僕の幸せは僕のピアノを聴いてくれる人がいること

カテゴリ:文化・芸術・音楽, 文化人

ピアニスト
辻井伸行さん

3月は新潟、横須賀、西宮、大阪、4月は香川、松山…。その先も全国各地での公演が続く、辻井伸行さん。
「生の音楽」を届けることを大切に活動される辻井さんに、「生の言葉」をお聞きしました。

西宮、大阪での演奏曲目のはなし

-兵庫県立芸術文化センターでは、チャイコフスキー「ピアノ協奏曲第1番」。辻井さんにとってどんな曲ですか。
 母のお腹にいる時から聴いていて、その頃から好きだったようです。ピアノを始めてからは、早く弾けるようになりたい!と憧れていたので、初めてオーケストラと演奏した時の気持ちをよく覚えています。本当に、本当に、すごく嬉しかったです。これまで数えきれないくらい弾いていますが、ホールやピアノ、一緒に演奏するオーケストラ、指揮者によって音も弾き方も変わるので、毎回新鮮です。同じ曲を弾いていても同じ演奏になることはないので、弾いた数だけの思い出があります。
 佐渡裕さんと録音したことは嬉しい思い出です。CDという形に残るお仕事は、コンサートとは違う嬉しさがありました。佐渡さんとは小さい頃に出会ってから、変わらず仲良くしてもらっています。いつかまた共演できたらいいな、と思っています。

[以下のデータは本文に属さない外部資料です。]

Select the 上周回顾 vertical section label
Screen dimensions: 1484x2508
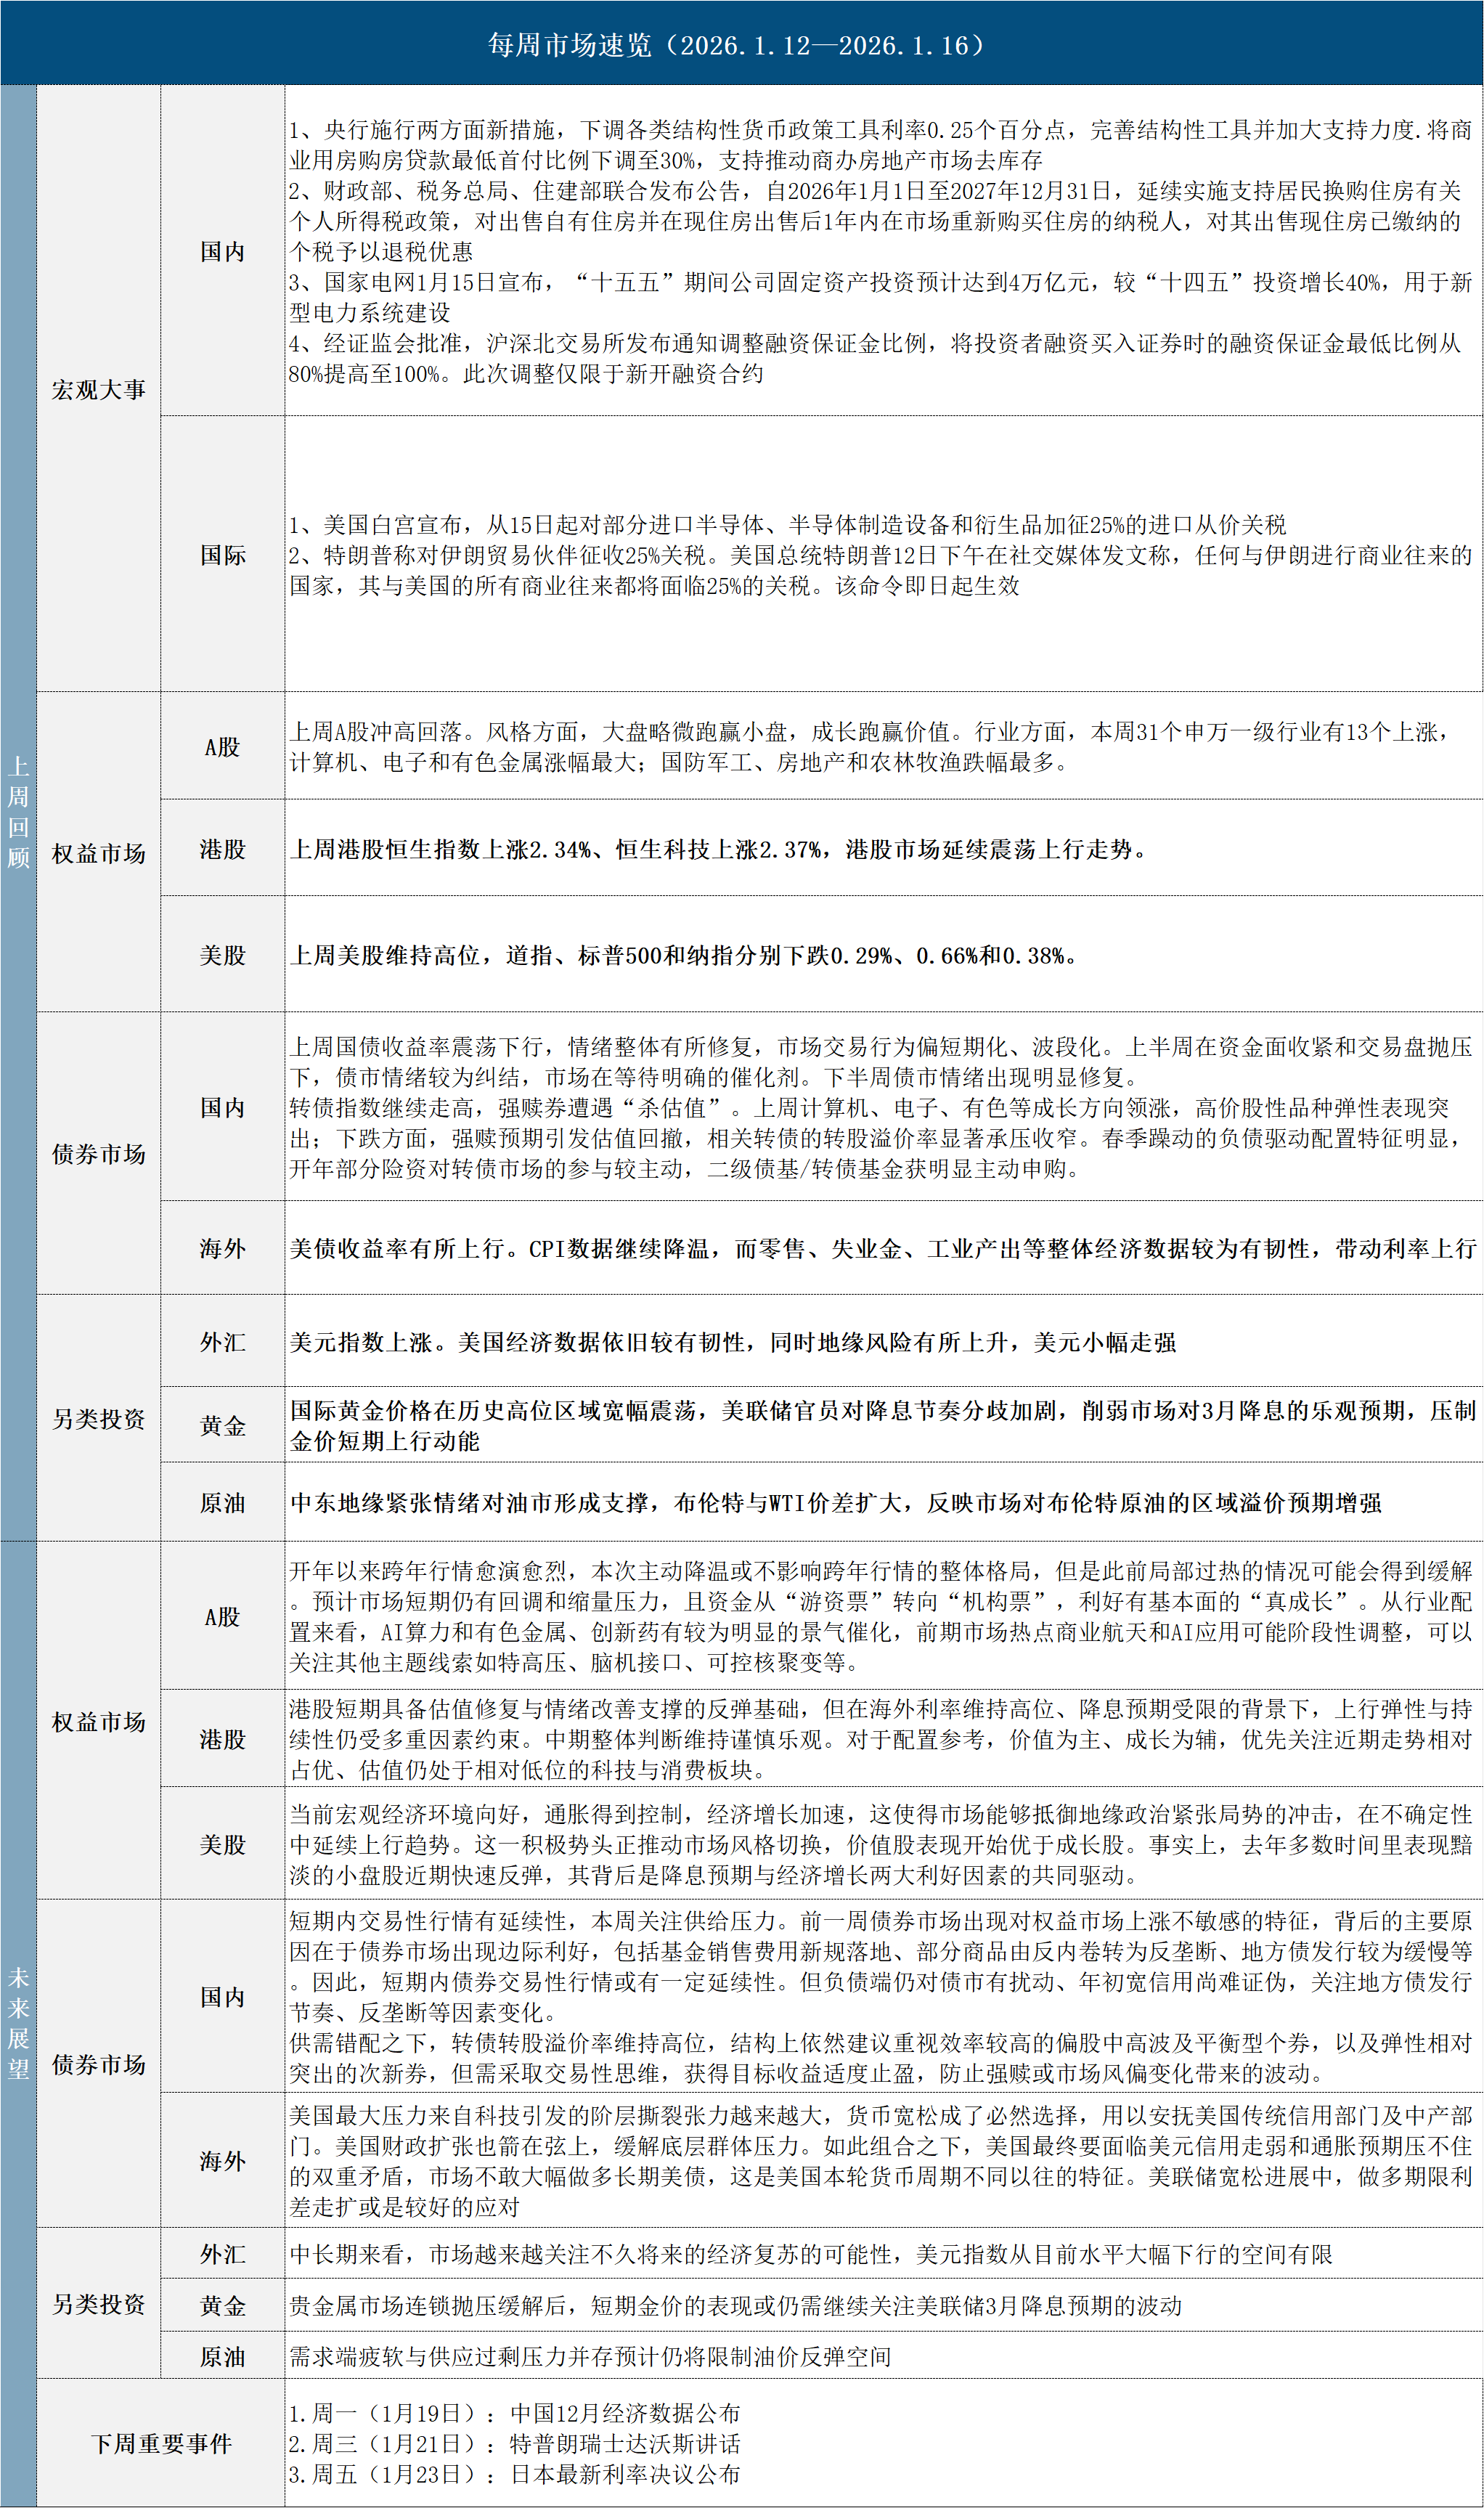[x=18, y=812]
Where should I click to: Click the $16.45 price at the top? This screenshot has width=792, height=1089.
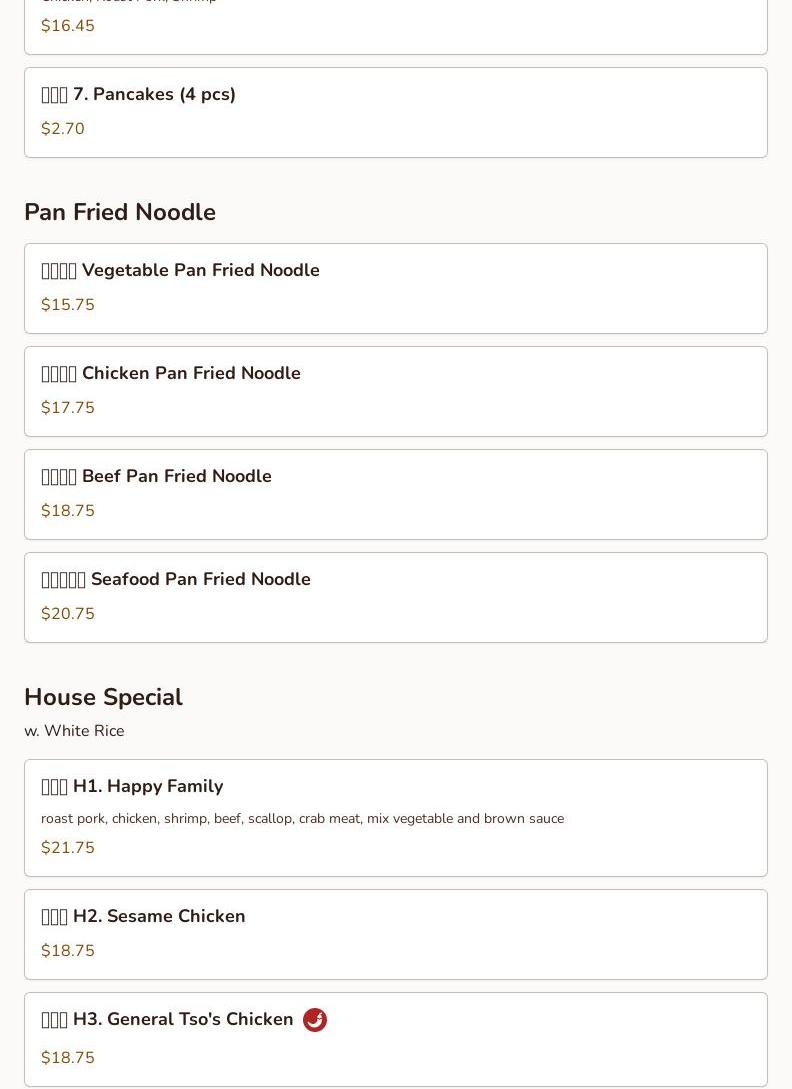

-ザ・シンフォニーホールでは、ラフマニノフ「ピアノ協奏曲第2番」ですね。
 2009年のヴァン・クライバーン国際ピアノコンクールの決勝の舞台で演奏した曲。人生の転機となった曲です。
 ラフマニノフは、交響曲第1番の初演で大失敗して作曲ができなくなり、数年後、この協奏曲第2番で復活したそうです。そのエピソードを知ってから、この曲への理解が深まった気がします。僕は特に大失敗はしていないのですが(笑)、この曲で人生が変わったことで気持ちが重なっていて、弾く度にいろんなことを考えます。これからもずっと大事に演奏していきたい特別な曲です。

ピアノのはなし、あれこれ

-休日は、音楽、聴きますか?
 もちろんです。最近は、ジャズピアノを聴いていることが多いかな。ビル・エバンスが、すごく好きです。なんか好き。魅かれます。なんでだろう。音色がキレイで、曲を聴くという前に、音を聴いているだけで心地よいです。
 小曽根真さんのピアノも聴きます。コンサートでご一緒した時には多くの刺激をもらいました。演奏が魅力的で、いつも楽しい方。すごいなぁと思うし、作り出す音楽だなぁと思います。
 実は、ジャズの道に進もうか迷ったことがあるんです。曲を作ることが好きなので、音楽を作り出す面白さがあるのはジャズだなぁと思って。悩みに悩みましたが、最終的には自分にあっているのはクラシックだと思いました。

-将来ジャズピアニストになることも?
 まだ、そこまでは…(笑)。ずっと先のことはわからないけれど、今はクラシックで勉強することがまだまだあるので。弾きたい作品がきりなくあるし、それには勉強しなければいけないから、ジャズまで行かないかもしれません。

-ピアニストとしての理想像はありますか。
 マルタ・アルゲリッチは現在80歳ですが、すごく情熱的で、歳を重ねるごとに技術が磨かれて、表現に深みがあるすばらしいピアニストです。僕はまだ若いけれど、まぁもう若くないけれど(笑)、彼女のように歳をとっても情熱の部分は衰えることなく、今よりもさらにいい演奏をしたいと思っています。
 歳をとらないと、できない演奏ってあると思うんです。僕のことで言うと、20代には練習してもできなかった表現が、ちょっとできるようになった気がしています。演奏に少しは深みが出てきたかな。少しですけれど。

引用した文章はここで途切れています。